(Entries drawn from a collection)
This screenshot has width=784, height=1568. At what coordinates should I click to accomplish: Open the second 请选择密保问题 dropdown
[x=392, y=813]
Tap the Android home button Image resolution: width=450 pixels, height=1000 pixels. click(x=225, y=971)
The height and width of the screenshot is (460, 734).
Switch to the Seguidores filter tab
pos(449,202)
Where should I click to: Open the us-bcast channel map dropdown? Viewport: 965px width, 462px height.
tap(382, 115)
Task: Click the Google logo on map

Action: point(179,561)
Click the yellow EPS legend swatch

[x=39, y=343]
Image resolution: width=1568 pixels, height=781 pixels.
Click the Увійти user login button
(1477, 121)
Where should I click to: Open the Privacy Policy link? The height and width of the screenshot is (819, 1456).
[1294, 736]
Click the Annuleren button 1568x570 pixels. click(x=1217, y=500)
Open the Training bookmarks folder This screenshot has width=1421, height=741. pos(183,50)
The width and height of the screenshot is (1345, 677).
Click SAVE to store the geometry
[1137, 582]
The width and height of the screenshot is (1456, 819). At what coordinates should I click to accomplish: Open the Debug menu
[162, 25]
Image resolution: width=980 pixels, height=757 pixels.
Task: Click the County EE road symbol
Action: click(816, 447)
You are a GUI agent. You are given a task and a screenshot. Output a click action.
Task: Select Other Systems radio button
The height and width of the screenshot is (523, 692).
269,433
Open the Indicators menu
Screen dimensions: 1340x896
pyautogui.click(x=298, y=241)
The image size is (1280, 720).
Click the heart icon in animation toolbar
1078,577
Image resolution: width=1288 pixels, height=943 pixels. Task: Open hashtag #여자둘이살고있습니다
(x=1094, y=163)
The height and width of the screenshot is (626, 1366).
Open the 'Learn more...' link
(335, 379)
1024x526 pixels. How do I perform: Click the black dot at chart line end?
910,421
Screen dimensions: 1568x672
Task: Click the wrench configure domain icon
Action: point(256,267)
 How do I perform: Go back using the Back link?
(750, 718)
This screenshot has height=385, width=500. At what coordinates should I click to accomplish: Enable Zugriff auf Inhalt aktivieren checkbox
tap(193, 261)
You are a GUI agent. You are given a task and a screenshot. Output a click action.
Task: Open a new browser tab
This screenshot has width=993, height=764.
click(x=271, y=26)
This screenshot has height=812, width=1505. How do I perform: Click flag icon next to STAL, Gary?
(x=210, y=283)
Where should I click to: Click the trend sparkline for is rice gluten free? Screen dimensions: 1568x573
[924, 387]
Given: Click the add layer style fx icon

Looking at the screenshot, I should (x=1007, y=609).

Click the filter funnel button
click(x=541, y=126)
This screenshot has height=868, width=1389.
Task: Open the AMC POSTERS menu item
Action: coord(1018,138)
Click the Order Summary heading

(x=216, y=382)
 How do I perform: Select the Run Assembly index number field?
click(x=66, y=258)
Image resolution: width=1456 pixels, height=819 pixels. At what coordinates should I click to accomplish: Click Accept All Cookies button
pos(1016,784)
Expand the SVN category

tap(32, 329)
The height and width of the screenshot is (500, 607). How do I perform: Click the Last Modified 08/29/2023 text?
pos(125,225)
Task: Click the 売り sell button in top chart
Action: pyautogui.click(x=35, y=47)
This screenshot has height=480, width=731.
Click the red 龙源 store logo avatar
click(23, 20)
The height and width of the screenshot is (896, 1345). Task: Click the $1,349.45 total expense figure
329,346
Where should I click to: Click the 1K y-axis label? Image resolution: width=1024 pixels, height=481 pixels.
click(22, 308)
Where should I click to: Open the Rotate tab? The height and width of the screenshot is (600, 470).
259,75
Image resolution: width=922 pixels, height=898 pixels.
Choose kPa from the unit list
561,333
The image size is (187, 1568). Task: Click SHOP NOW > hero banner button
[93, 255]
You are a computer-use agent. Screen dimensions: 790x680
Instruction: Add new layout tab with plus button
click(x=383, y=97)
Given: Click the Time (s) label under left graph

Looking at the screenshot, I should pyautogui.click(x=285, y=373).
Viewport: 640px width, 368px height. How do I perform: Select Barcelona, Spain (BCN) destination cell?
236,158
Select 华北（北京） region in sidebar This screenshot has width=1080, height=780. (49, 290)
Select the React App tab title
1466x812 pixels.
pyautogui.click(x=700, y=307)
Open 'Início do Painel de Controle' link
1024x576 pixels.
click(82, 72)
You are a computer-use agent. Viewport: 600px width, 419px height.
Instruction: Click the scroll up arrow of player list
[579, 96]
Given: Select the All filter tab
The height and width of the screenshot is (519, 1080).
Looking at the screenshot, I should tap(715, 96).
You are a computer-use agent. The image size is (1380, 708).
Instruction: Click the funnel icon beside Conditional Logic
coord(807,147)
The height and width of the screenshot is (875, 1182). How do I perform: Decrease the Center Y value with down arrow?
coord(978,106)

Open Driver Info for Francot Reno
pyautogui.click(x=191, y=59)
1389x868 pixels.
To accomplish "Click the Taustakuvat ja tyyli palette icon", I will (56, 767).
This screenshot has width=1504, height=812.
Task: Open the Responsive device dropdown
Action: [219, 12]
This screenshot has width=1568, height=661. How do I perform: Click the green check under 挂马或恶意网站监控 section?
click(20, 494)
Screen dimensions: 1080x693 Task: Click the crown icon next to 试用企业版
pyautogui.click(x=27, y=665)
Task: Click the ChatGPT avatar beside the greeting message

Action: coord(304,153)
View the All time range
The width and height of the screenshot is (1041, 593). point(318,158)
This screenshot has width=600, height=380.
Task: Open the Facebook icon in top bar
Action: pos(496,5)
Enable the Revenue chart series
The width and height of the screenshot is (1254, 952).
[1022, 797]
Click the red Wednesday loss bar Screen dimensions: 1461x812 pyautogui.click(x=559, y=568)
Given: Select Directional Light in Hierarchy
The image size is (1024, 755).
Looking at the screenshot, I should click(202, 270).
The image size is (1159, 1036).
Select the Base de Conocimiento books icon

▶ [Objective]:
Write out the data again, starting at the line containing "How do I perform: Go" and ending at the line containing "(x=210, y=283)", with every line kept, requests included. Shift each coordinate in the answers up by 119.

▶ [Expected output]:
 How do I perform: Go back using the Back link?
(869, 837)
This screenshot has height=385, width=500. At what coordinates should I click to accomplish: Enable Zugriff auf Inhalt aktivieren checkbox
tap(312, 380)
You are a GUI agent. You are given a task and a screenshot. Output a click action.
Task: Open a new browser tab
This screenshot has width=993, height=764.
click(x=390, y=145)
This screenshot has height=812, width=1505. How do I perform: Click flag icon next to STAL, Gary?
(x=329, y=402)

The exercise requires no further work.